_EXERCISE_: Copy the passage from the text on the fall of Egypt word for word, starting at "What good was" and ending at "the Muslims did.".

_TEXT_:

◇ ◇ ◇ ◇ ◇ ◇ ◇

What good was the Inca or Aztec religions?

Blaming Islam for the downfall of Egypt is fiction. The Greeks and Romans destroyed Egypt.
We have been through this before. The civilization of Egypt was obliterated by the armies of Caliph Omar of Baghdad because the Egyptians were "infidels." Their libraries were burned because their contents were "heretical." After destroying their culture, the Arabs marginalized the Egyptian people, occupied their land, filled it with immigrants, superimposed their own culture, and took their name, similar to what the Anglo-Saxons did to the original Celtic "Britons." The Greeks and Romans weakened Egypt politically and militarily, but they did not destroy their culture as the Muslims did.
Also, blaming Christianity for the fall of the Incas and Aztecs is simply ignoring the role of the Spanish King in the destruction of those civilizations brought about mainly to fuel the Spanish Empire with gold. Where do you get your unsupported assertions anyway?

◇ ◇ ◇ ◇ ◇ ◇ ◇

_ROWS_:
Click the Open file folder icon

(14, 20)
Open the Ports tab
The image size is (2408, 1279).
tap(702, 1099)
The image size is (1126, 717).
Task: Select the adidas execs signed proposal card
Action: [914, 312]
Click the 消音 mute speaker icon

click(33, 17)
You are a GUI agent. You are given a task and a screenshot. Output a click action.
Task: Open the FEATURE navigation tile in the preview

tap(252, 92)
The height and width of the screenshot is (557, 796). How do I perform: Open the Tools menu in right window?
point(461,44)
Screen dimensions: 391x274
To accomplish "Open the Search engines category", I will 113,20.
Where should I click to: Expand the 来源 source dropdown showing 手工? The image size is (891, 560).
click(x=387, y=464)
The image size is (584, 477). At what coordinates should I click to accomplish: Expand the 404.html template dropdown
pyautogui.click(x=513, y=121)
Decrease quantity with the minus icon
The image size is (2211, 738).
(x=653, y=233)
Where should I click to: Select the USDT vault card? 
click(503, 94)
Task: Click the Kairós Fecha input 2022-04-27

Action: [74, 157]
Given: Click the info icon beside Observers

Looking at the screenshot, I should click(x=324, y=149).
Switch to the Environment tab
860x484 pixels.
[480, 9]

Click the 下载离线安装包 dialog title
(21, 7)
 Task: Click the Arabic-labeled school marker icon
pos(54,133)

◇ ◇ ◇ ◇ ◇ ◇ ◇

_FULL OUTPUT_:
What good was the Inca or Aztec religions?

Blaming Islam for the downfall of Egypt is fiction. The Greeks and Romans destroyed Egypt.
We have been through this before. The civilization of Egypt was obliterated by the armies of Caliph Omar of Baghdad because the Egyptians were "infidels." Their libraries were burned because their contents were "heretical." After destroying their culture, the Arabs marginalized the Egyptian people, occupied their land, filled it with immigrants, superimposed their own culture, and took their name, similar to what the Anglo-Saxons did to the original Celtic "Britons." The Greeks and Romans weakened Egypt politically and militarily, but they did not destroy their culture as the Muslims did.